EXTRACT:
______________________________

‘The Chosen’ is a New and Promising TV Series on the Life of Christ

VidAngel Studios’ crowdfunded epic gives us a soundly biblical Jesus in a profoundly biblical world.

(photo: Register Files)

It all began with a box office bomb and a Christmas short. That’s what led Dallas Jenkins, a Bible-believing evangelical, to create The Chosen — a projected eight-season TV series on Jesus Christ. Though the first season was released a year ago, word is just now getting out, thanks in part to a “pay it forward” campaign making the show available on YouTube.

Although his father is famous for fictionalizing the fundamentalist interpretation of Revelation in the bestselling Left Behind series, Jenkins isn’t uncomfortable reimagining the Gospels and doesn’t give us a rigid reading. Still, he sincerely intends The Chosen to be faithful to Scripture. The result is what the show’s Catholic consultant, Holy Cross Father David Guffey, described as an Ignatian meditation on the Gospels.

______________________________

DATA BLOCK:
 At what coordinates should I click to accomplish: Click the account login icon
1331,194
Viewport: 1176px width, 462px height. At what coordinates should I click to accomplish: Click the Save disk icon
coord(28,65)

______________________________

WHAT YOU HAVE TO DO: According to the article on The Chosen, how many seasons is the series projected to have?

THE OUTPUT: Eight seasons.